THE GREAT WALL OF BOEING

Corporate Power and the Secure Border Initiative

by David L. Wilson, MR Zine

On September 10 the US government acknowledged that its Secure Border Initiative (SBI) was behind schedule and over budget. Promoted in 2005 as a new way to block unauthorized immigration, the $2.7 billion project was supposed to create a 670-mile physical and “virtual” fence by the end of this year along the 2,000-mile border with Mexico.

After three years, the government’s Department of Homeland Security (DHS) has only completed 341 miles of the physical fence—187 miles of wire-mesh fencing to stop pedestrians and 154 miles of shorter barriers to block vehicles. The cost for the pedestrian barriers has risen to $7.5 million a mile from earlier estimates of $4 million; the cost for the vehicle barriers has gone up from $2 million to $2.8 million a mile. The physical fence is already $400 million over budget. The “virtual fence”—SBInet, an electronic monitoring system being constructed by Boeing Co., the giant military contractor—is now on hold. Its cost so far has been $933 million; the official estimates are that it will cost $8 billion through 2013, and that number may triple, according to the DHS inspector general. (WSJ, Sept. 10, 2008)

None of this is really news, of course. Who is surprised by delays and cost overruns from politically connected contractors? And no one could have believed the physical fence would cost just $2-$4 million a mile; the 14-mile fence near San Diego, started in 1990, ended up costing taxpayers $9 million a mile.

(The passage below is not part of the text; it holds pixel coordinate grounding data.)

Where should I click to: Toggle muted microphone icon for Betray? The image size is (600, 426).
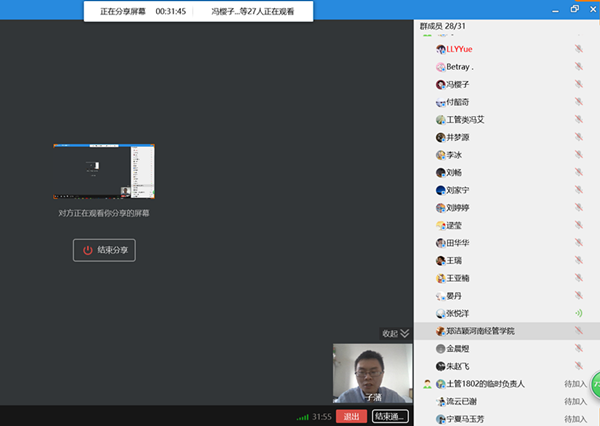coord(578,67)
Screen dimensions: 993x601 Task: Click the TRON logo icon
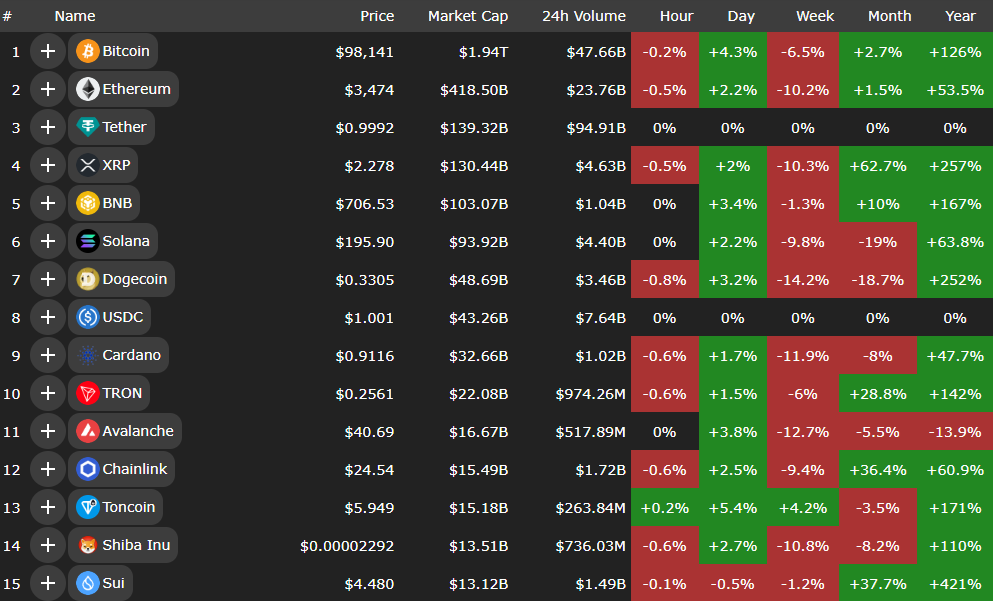[87, 393]
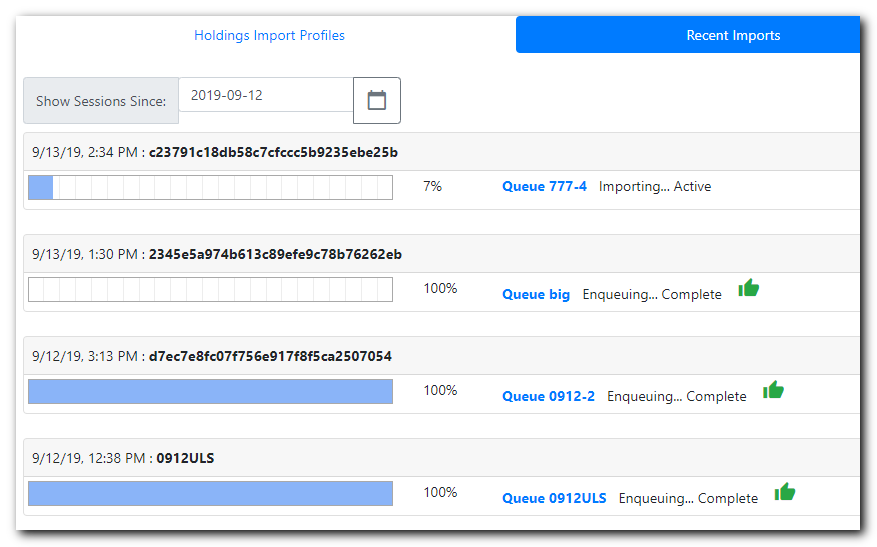Switch to Holdings Import Profiles tab
Viewport: 877px width, 547px height.
pos(269,35)
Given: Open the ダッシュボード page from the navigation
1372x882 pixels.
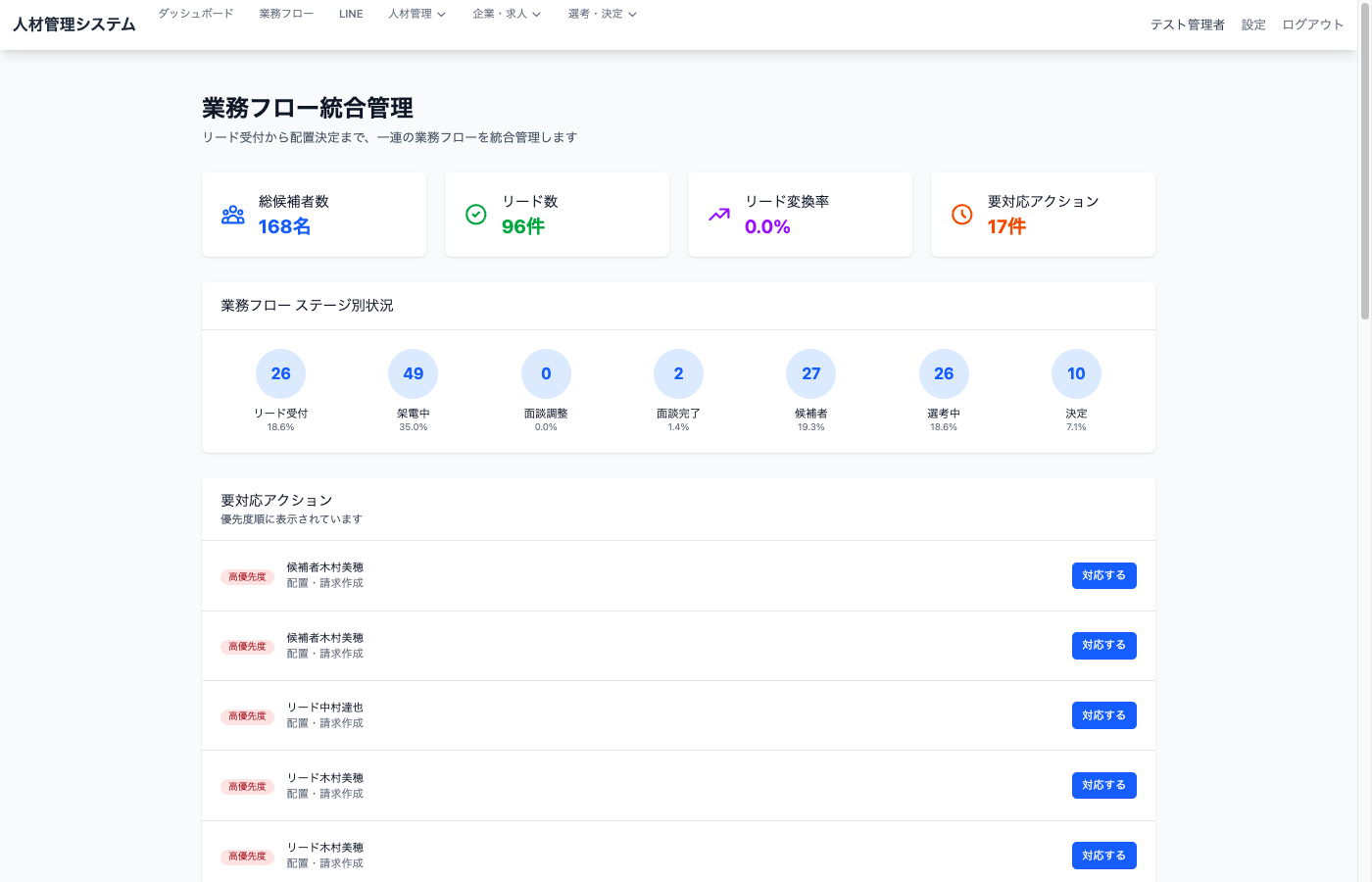Looking at the screenshot, I should pyautogui.click(x=195, y=14).
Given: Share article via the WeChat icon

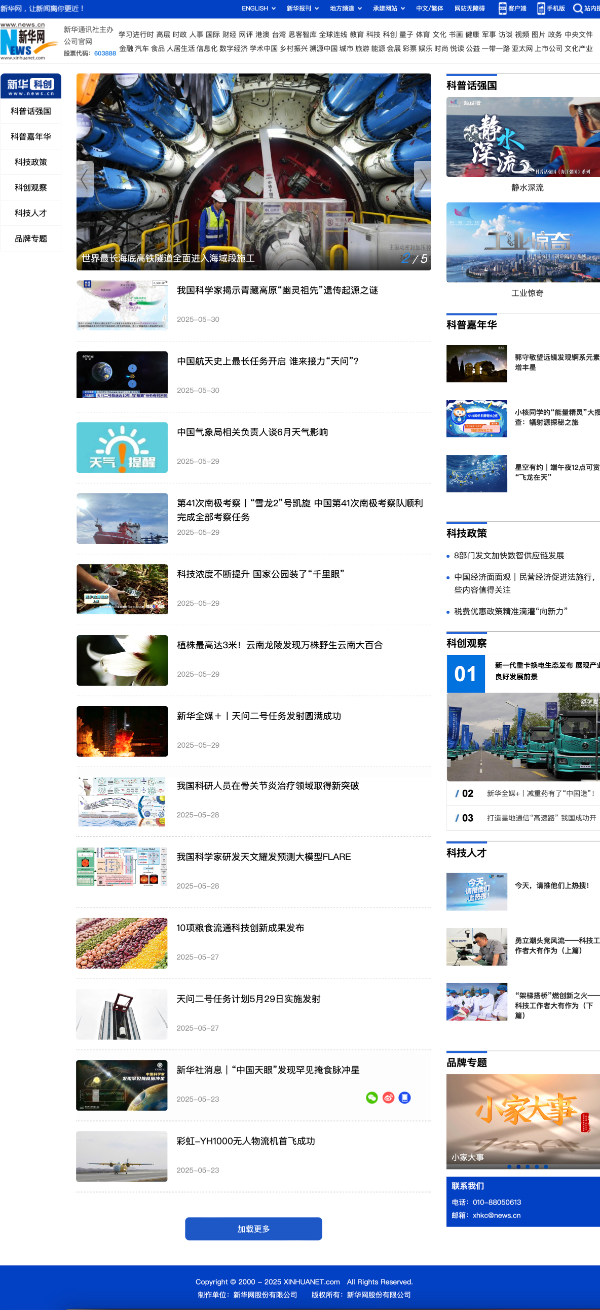Looking at the screenshot, I should click(372, 1097).
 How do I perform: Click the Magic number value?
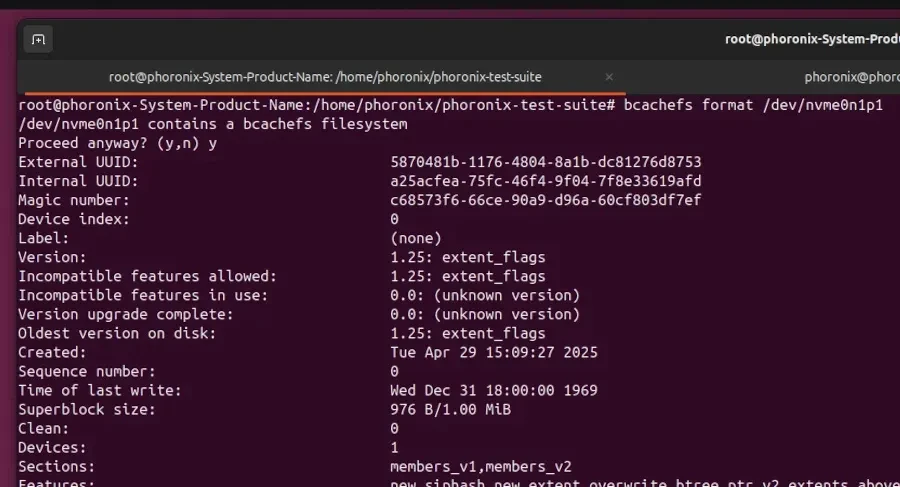click(x=545, y=200)
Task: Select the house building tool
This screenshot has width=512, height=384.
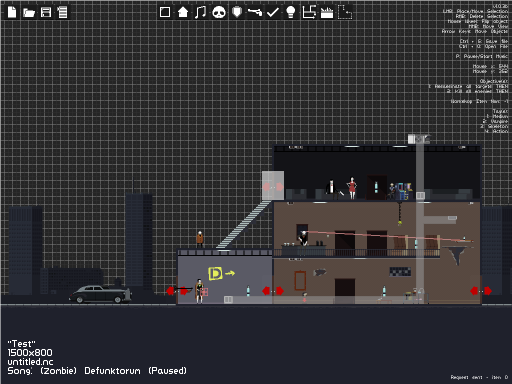Action: [183, 12]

Moreover, none of these estimates include the expense of maintaining the fence. In 1999 the US Army Corps of Engineers estimated that the total cost of a border fence over 25 years—including construction and maintenance—would range from $16.4 million to $70 million a mile (adjusted to 2005 dollars). (Cited in Nuñez-Neto & Stephen R. Viña, 2008) The 670-mile physical fence could cost as much as $46.9 billion by 2030, and that’s not including the still nonexistent “virtual fence.”

Clearly these taxpayer-funded projects are a windfall for corporate CEOs and stockholders from Boeing and the numerous other companies contracting on them. But will these fences actually stop people from entering the country without authorization?

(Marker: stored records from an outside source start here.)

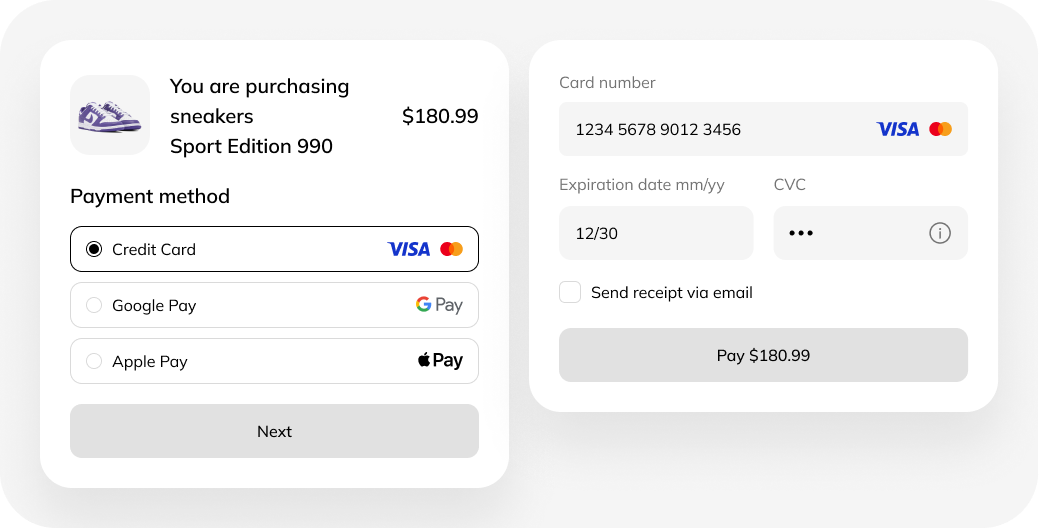Click the $180.99 price text
Viewport: 1039px width, 528px height.
(x=440, y=116)
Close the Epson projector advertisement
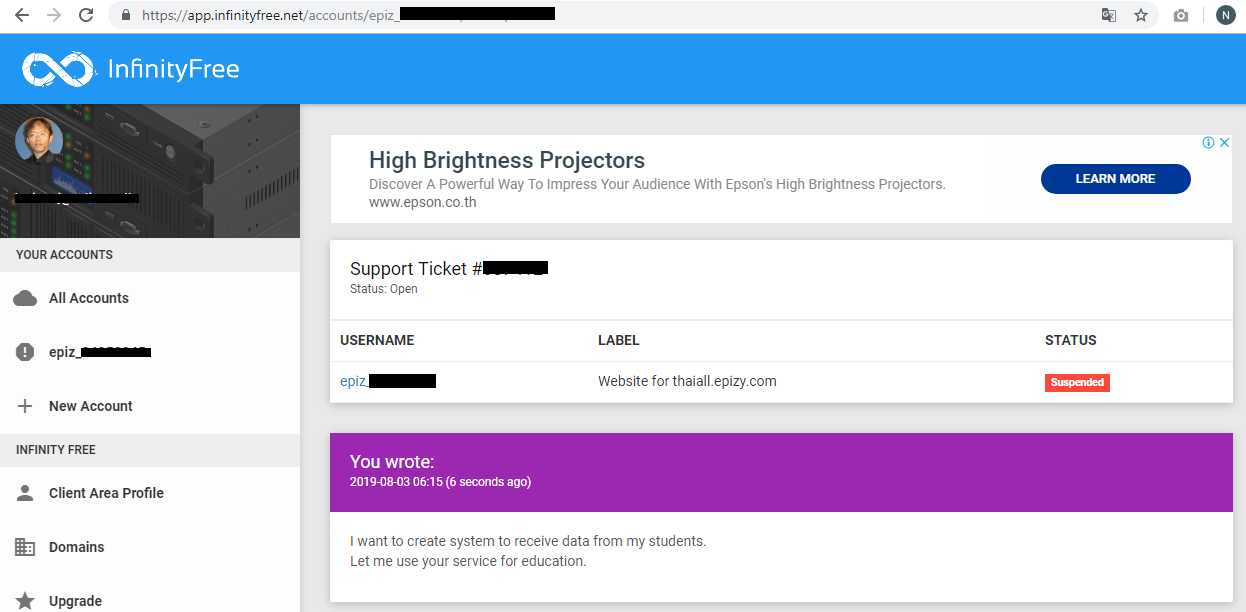1246x612 pixels. (x=1224, y=143)
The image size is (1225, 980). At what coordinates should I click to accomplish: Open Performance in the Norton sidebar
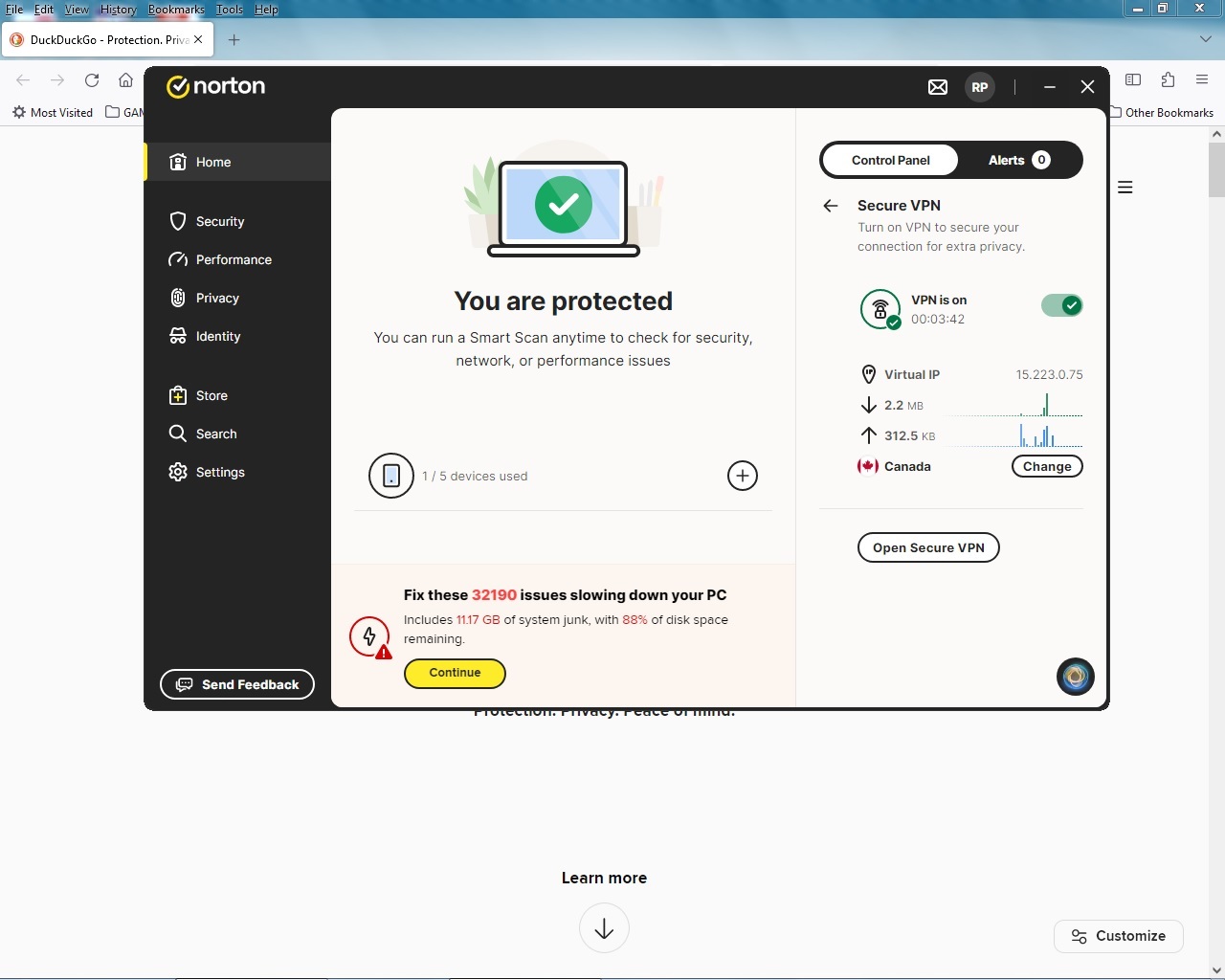tap(233, 259)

Even if a fence along the entire border would reduce immigration—and there’s no reason to think it would—it’s clear that a fence along one-third of the distance will simply “squeeze the balloon,” forcing migrants to cross through the more remote and dangerous unfenced areas, or to get across the border smuggled in trucks or train cars, or by bribing border guards.

In the 1990s, the government started blocking parts of the border, promoting these efforts with catchy names like “Operation Gatekeeper” and “Operation Hold the Line.” Between 1993 and 2006 the number of Border Patrol agents on the southwest border tripled from less than 4,000 to about 12,000; the Border Patrol’s annual budget quadrupled from $400 million to $1.6 billion. What was the result? The Border Patrol gauges the rate of border crossing by the number of arrests of people seeking to enter the United States along the Mexico border. By this measure, the increased enforcement has had virtually no effect: arrests fell from 1.3 million in 1993 to 1.2 million in 2005. (AP, Oct. 6, 2006; NYT, April 4, 2006; Hing, 2004, p. 161, 164) (It’s true that unauthorized immigration has dipped recently—just as it did during the 2001 recession, demonstrating the importance of economic factors in determining the flow of immigration.) (NAM, Aug. 4, 2008)

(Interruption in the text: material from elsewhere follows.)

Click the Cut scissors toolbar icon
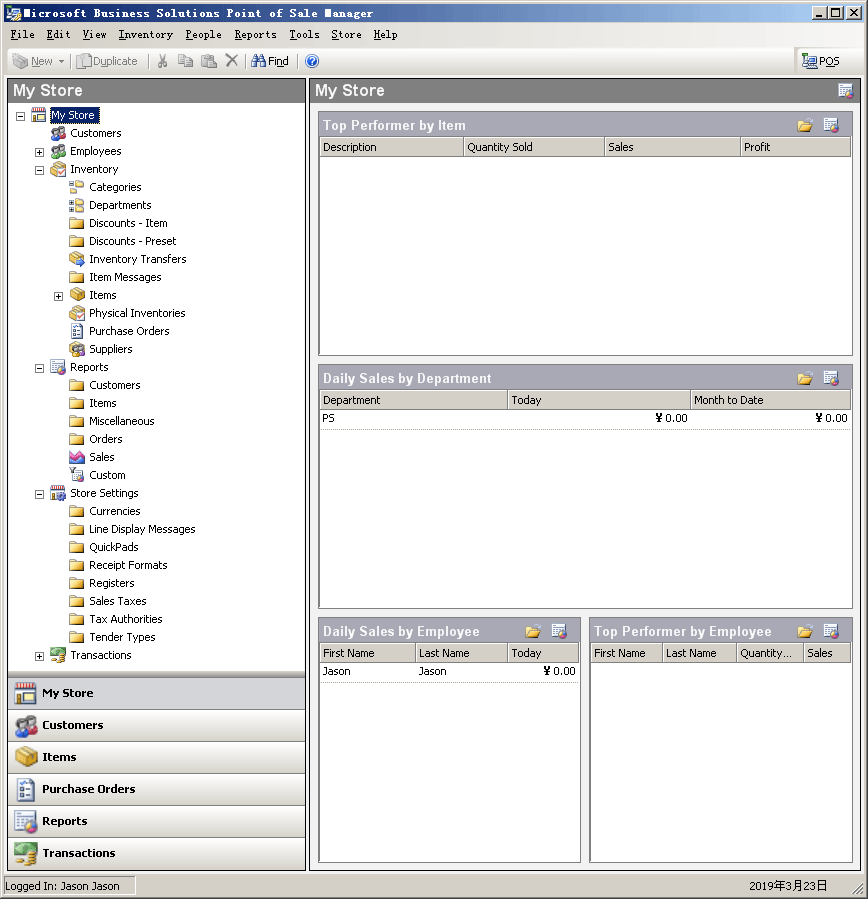Image resolution: width=868 pixels, height=899 pixels. pyautogui.click(x=162, y=61)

This not to say that stepped-up border enforcement has accomplished nothing. Some 4,700 migrants have died over the past 13 years as the new policies forced them to use riskier routes for entering the United States. And people now pay dramatically more to smugglers and guides to get across the border. From 1994 to 2005 the average cost of being smuggled in the San Diego area rose from $300 to $2,500. (Cornelius et al., 2008)

As stepped-up enforcement increases the hardships, dangers, and expense of crossing the border, undocumented workers are naturally more afraid of losing the investment they have made in getting to the United States. In the past many immigrants—especially those from Mexico—would work here for brief periods and then return home after they’d earned some extra money for their families or when work slowed down. Thanks to increased border enforcement, now they are much more likely to stay rather than to risk another crossing.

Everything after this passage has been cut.